Body of the report:
The Management Board of Jastrzębska Spółka Węglowa S.A. ("JSW") informs that on March 28, 2018, Prairie Mining Limited ("Prairie") and JSW have entered into a Non-Disclosure Agreement (“NDA”) following Prairie’s approach to JSW with respect to potential co-operation regarding Prairie’s Polish coal projects. The purpose of the NDA is to allow for the exchange of technical and commercial information in order to facilitate substantial and more advanced discussions regarding any potential transaction(s) options in respect of Prairie’s projects.
Prairie will make available information in relation to the hard coking coal project under the Debiensko-1 concession granted in 2008, to allow JSW to conduct an assessment of its feasibility and economics, taking into consideration factors including, but not limited to; its stage of development, conditions of the mining concession, environmental permits, and the mining usufruct contract. JSW will also assess other various risks and opportunities, including JSW’s existing infrastructure at the neighbouring Knurów-Szczygłowice mine.
Prairie will make available information in relation to the Jan Karski project in the Lublin Coal Basin, to allow JSW to conduct an assessment of the projects feasibility and economics with regard coking coal, taking into consideration factors including, but not limited to; its phase of development, the physical and chemical parameters of the coal (in particular it’s coking parameters), the timeframe and conditions with regards to obligations to obtain a mining concession, as well as other various risks and opportunities.
It is emphasised that discussions are at a preliminary stage and that even if they move onto discussions of specific transactions terms, any potential transaction(s), should they occur, may be subject to a number of conditions including, but not limited to, obtaining positive evaluations and expert opinions, necessary corporate approvals, consents and approvals related to funding, consents from Poland’s Office of Competition and Consumer Protection (UOKiK) if required, and any other requirements that may relate to the strategy, objectives and regulatory regimes applicable to the respective issuers.
There can be no certainty as to whether any transaction(s) will be agreed, or the potential form of such transaction(s).

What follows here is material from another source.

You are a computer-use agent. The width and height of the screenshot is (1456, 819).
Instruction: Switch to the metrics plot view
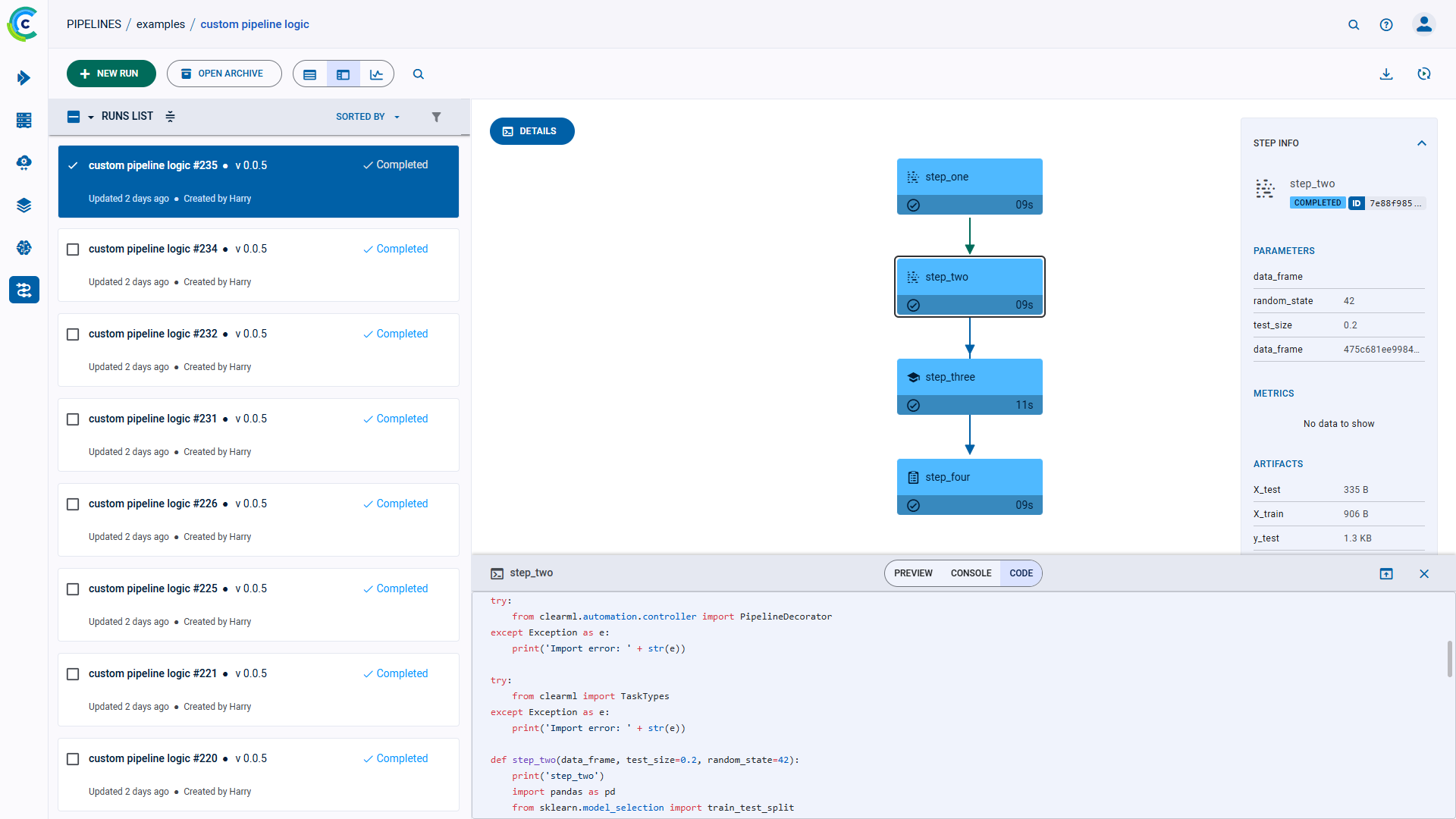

The NDA provides for discussions to be conducted for an initial period up to 6 months, which may be extended by mutual agreement of both parties.
The companies will continue to comply with their respective disclosure obligations to the relevant markets, as required.
Legal basis: Article 17 Section 1 of Regulation (EU) No. 596/2014 of the European Parliament and of the Council of 16 April 2014 on Market Abuse and Repealing Directive 2003/6/EC of the European Parliament and of the Council and Commission Directives 2003/124/EC, 2003/125/EC and 2004/72/EC.